* _Required tasks_:
- a) In the claudication page, what is the name of the test that compares blood pressure in the ankles with blood pressure in the arms?
- b) Copy the claudication page word for word, from "Claudication Questions for" down to "attack and stroke.".

* _Page excerpt_:
-------
Claudication

What is Claudication?

Peripheral Arterial Disease (PAD) can cause the artery that normally supplies blood to the muscle to become narrow. When that happens, less blood can flow through the artery. When you’re resting, enough blood flows to the muscle to meet the needs of the muscle. However, when you walk, the working muscle needs more blood. The narrowed artery may not let enough blood through.

What causes Peripheral Arterial Disease and Claudication?

The most common cause of narrow or blocked arteries is the buildup of fatty deposits inside them. This is called atherosclerosis. Claudication occurs because not enough blood is flowing to a muscle you are actively using.

How is Claudication diagnosed?

Your doctor may suspect that your arteries have narrowed and will check the pulses in arteries in your legs and feet. The doctor will listen to the blood flow with a stethoscope or a small Doppler device. Your doctor may hear a noise called a bruit, which can be a warning that there is a narrowed area in the artery. Blood pressure in your ankles can also be compared to blood pressure in your arms. This test is called an ankle-brachial index, or ABI. Your doctor may do some other tests to look into possible PAD. They may also do tests to see if arteries in other parts of your body have atherosclerosis.

Can PAD and claudication be prevented or avoided?

Peripheral arterial disease and claudication risk factors include high blood pressure and diabetes, high cholesterol, cigarette smoking, and older age. Claudication is also more likely in people with atherosclerosis in other arteries, such as the arteries in the heart or brain. People who have claudication may have already had heart attacks or strokes.

Claudication Questions for your doctor

  • What is the likely cause of my PAD/claudication?
  • What lifestyle changes do I need to make at home to help relieve my symptoms?
  • Is it safe for me to exercise? How do I get started?
  • What treatment option is best for me? Will I need medicine? Surgery?
  • Will the medicine you’re prescribing interact with the medicine(s) I already take?
  • What symptoms will indicate that my condition is getting worse?
  • Do PAD or claudication put me at risk for any long-term problems?

What can I do to prevent claudication?

Hardened arteries (atherosclerosis) that cause claudication in your legs can also affect the blood vessels in your heart and brain. For this reason, reducing your risk factors for atherosclerosis is very important. This can help prevent claudication as well as heart attack and stroke.

You can reduce your risk factors by:

  • Treating high blood pressure
  • Lowering your LDL (bad) cholesterol, as directed by your doctor
  • Raising your HDL (good) cholesterol, as directed by your doctor
  • Lowering fats in your blood (triglycerides)
  • Staying at a normal weight
  • Increasing your physical activity, especially walking
  • Controlling blood sugar levels if you have diabetes
  • Stopping smoking and avoiding all types of tobacco or nicotine

How is Claudication-related PAD treated?
-------
* _Raw data_:
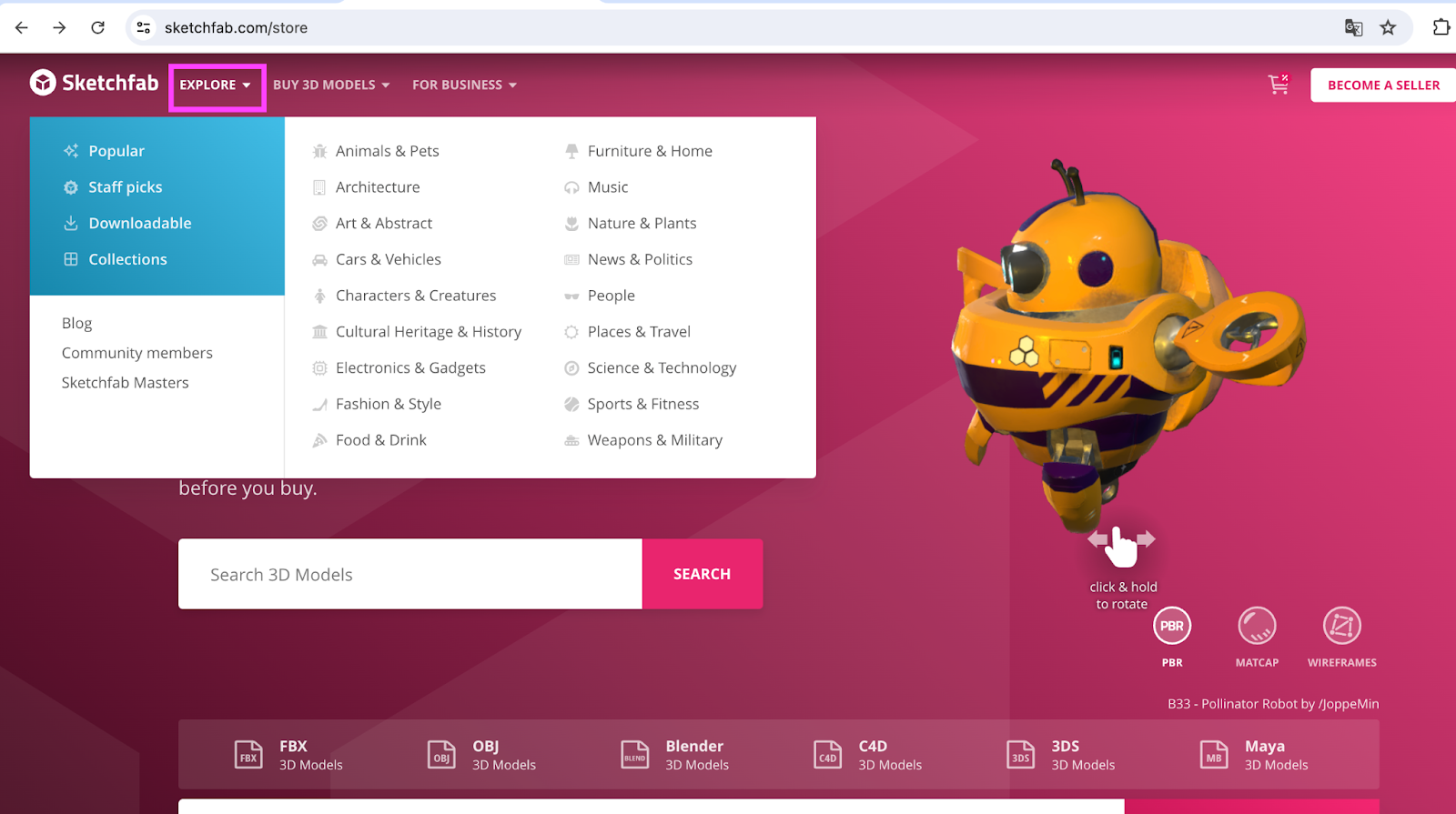Switch model view to PBR rendering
-------
* _Task responses_:
- a) It is called an ankle-brachial index, or ABI.

- b)
Claudication Questions for your doctor

  • What is the likely cause of my PAD/claudication?
  • What lifestyle changes do I need to make at home to help relieve my symptoms?
  • Is it safe for me to exercise? How do I get started?
  • What treatment option is best for me? Will I need medicine? Surgery?
  • Will the medicine you’re prescribing interact with the medicine(s) I already take?
  • What symptoms will indicate that my condition is getting worse?
  • Do PAD or claudication put me at risk for any long-term problems?

What can I do to prevent claudication?

Hardened arteries (atherosclerosis) that cause claudication in your legs can also affect the blood vessels in your heart and brain. For this reason, reducing your risk factors for atherosclerosis is very important. This can help prevent claudication as well as heart attack and stroke.